3. Discussion and Conclusions

COVID-19 is a viral infection with a high impact on the hematopoietic system and hemostasis. Lymphopenia might be seen as a cardinal laboratory finding. A retrospective study showed that lymphopenia persisted in a remarkable percentage of patients who had recovered from SARS-CoV-2 infection [8]. Post-COVID-19 lymphocytopenia is due to transient immune suppression, affecting innate and acquired immunity. Hence, there is a loss of self-tolerance characterized by the development of autoantibodies, and impaired immune reconstitution, which amplifies immune damage [9]. It has also been found that regulatory T lymphocytes are suppressed by the activation of lymphocytes with lineages of self-reactivity [10]. Furthermore, a high percentage of co-expression Tim −3 + PD-1 + T subset existed both in CD4+ and CD8+ T lymphocytes, especially in intensive care unit (ICU) patients, which suggested that T cells were in an exhausted state from activation, leading to a depletion of immune functions [11].

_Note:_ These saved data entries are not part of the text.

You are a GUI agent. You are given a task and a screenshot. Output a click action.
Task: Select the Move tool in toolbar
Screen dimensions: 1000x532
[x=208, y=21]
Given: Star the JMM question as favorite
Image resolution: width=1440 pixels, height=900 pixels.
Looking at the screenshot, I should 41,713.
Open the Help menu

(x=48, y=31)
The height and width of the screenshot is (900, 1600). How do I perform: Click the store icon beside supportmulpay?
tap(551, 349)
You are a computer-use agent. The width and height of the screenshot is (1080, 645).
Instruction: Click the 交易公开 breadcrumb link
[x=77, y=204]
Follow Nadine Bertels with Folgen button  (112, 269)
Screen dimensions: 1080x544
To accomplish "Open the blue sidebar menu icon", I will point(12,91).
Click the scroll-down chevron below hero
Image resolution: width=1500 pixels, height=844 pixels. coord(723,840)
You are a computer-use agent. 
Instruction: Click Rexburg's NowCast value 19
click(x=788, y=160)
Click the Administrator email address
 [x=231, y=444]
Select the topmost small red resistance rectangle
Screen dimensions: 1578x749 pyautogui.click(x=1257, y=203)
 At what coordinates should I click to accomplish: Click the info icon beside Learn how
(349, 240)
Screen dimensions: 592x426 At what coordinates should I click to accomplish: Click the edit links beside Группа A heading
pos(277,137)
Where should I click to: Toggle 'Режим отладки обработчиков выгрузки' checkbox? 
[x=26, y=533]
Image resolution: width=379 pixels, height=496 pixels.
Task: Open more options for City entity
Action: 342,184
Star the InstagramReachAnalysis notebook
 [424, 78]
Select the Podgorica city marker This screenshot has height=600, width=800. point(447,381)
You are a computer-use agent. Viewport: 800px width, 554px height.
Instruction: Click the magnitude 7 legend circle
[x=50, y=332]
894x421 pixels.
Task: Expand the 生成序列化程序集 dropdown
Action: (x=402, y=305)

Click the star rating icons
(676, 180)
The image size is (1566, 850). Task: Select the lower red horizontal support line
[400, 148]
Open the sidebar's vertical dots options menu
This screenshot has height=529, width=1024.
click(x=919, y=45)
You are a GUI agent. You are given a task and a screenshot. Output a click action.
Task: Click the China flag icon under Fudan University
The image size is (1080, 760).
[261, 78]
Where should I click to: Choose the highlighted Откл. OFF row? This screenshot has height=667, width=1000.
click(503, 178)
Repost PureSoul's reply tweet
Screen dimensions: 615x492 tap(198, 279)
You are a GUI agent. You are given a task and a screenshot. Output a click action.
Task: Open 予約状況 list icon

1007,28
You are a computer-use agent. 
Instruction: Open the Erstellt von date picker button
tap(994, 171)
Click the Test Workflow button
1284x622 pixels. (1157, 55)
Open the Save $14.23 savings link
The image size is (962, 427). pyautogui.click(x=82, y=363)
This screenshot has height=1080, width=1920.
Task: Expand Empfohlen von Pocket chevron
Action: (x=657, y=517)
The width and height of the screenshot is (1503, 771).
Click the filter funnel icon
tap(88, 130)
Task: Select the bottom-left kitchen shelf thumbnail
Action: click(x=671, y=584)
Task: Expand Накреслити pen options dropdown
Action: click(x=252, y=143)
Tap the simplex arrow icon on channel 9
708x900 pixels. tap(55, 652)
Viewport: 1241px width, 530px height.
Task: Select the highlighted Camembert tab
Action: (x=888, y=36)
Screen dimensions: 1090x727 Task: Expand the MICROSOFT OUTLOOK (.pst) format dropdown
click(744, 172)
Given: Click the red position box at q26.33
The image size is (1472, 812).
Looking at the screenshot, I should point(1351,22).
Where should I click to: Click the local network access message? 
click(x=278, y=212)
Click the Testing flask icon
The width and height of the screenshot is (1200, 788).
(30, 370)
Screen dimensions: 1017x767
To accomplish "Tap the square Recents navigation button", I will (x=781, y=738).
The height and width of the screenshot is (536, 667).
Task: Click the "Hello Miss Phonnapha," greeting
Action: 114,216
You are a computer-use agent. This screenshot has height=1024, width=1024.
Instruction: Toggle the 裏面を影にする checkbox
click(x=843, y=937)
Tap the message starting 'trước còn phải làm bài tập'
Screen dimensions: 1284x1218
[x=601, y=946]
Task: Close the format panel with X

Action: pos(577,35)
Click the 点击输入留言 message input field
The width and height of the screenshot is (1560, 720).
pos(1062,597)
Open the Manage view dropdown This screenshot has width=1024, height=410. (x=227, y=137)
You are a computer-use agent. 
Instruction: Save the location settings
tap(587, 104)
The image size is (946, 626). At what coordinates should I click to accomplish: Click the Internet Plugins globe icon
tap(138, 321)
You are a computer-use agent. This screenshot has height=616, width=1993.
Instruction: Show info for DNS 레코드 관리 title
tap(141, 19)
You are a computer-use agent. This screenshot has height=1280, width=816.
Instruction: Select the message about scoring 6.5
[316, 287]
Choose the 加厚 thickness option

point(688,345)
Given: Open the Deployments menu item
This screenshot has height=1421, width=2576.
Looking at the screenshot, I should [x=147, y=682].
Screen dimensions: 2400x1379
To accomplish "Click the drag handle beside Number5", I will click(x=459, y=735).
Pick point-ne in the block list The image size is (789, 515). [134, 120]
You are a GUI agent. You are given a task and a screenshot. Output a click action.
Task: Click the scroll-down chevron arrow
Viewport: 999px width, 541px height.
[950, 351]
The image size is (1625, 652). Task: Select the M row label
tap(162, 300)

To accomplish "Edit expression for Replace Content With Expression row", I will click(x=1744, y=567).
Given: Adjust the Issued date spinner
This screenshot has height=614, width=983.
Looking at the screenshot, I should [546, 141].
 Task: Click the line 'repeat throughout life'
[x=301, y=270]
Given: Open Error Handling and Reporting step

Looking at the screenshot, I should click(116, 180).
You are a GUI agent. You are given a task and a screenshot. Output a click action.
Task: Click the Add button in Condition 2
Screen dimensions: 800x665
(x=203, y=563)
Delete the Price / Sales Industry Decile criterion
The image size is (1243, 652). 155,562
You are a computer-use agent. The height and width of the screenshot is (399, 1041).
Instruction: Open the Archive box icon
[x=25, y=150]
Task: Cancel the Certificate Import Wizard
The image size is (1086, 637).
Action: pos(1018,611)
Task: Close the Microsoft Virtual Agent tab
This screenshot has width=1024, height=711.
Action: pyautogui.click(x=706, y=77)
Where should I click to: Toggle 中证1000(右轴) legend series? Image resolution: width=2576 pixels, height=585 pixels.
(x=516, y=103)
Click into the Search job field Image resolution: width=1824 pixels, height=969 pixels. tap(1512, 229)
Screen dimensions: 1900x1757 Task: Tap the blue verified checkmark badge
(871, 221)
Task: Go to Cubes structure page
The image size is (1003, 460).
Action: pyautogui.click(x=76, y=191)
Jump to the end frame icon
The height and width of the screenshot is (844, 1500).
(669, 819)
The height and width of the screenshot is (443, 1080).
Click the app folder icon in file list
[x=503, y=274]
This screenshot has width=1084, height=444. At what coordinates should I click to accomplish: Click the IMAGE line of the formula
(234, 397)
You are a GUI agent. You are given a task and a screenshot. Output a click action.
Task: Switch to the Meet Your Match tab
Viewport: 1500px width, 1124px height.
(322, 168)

Regular blood transfusion exerts an immunosuppressive effect on thalassemic patients. Dzik et al. showed at least two categories of immunosuppressive effects, HLA-dependent mechanisms directed against adaptive immunity and another unspecified against innate immunity. The non-specific mechanism could be due to the infusion of apoptotic blood cells and transforming growth factor beta (TGF-β) by blood transfusion [12]. Recent studies have shown that regular and continuous blood transfusions cause the downregulation of cellular immune functions, with an increased frequency of relapses of solid tumors, post-operative bacterial infections, and greater severity of viral infection [13]. Thalassemic patients also display enhanced susceptibility to infections as a consequence of several complex biological processes. The most important factors promoting thalassemia-induced alterations of the immune system are disease-related factors, such as decreased levels of complement, properdin, and lysozyme; reduced absorption and phagocytic abilities of polymorphonuclear neutrophils; disturbed chemotaxis; and altered intracellular metabolism and therapy-related factors, such as blood transfusions related to iron-overload and allogenic stimulation, iron chelation therapy and obviously splenectomy when applicable [14]. Splenectomy also causes a predisposition to infections and changes in the immune system. It is a therapeutic intervention used in thalassemia in order to avoid an increased consumption of red blood cells caused by hypersplenism [15]. The spleen is a primary organ of immunological surveillance as it is a reservoir of immunocompetent lymphocytes. Thus, its removal causes alterations in the immunological system, such as a decrease in the activity of natural killers and a weakened IgM memory B-cell response. In addition, an exacerbation of immunological alterations caused by multiple transfusions was found in splenectomized thalassemia patients [16].

The observations in our case support the hypothesis that post-COVID-19 lymphocytopenia in thalassemia patients may facilitate the onset of severe infections from opportunistic pathogens. Additional studies performed on a large sample of patients are needed to replicate our findings.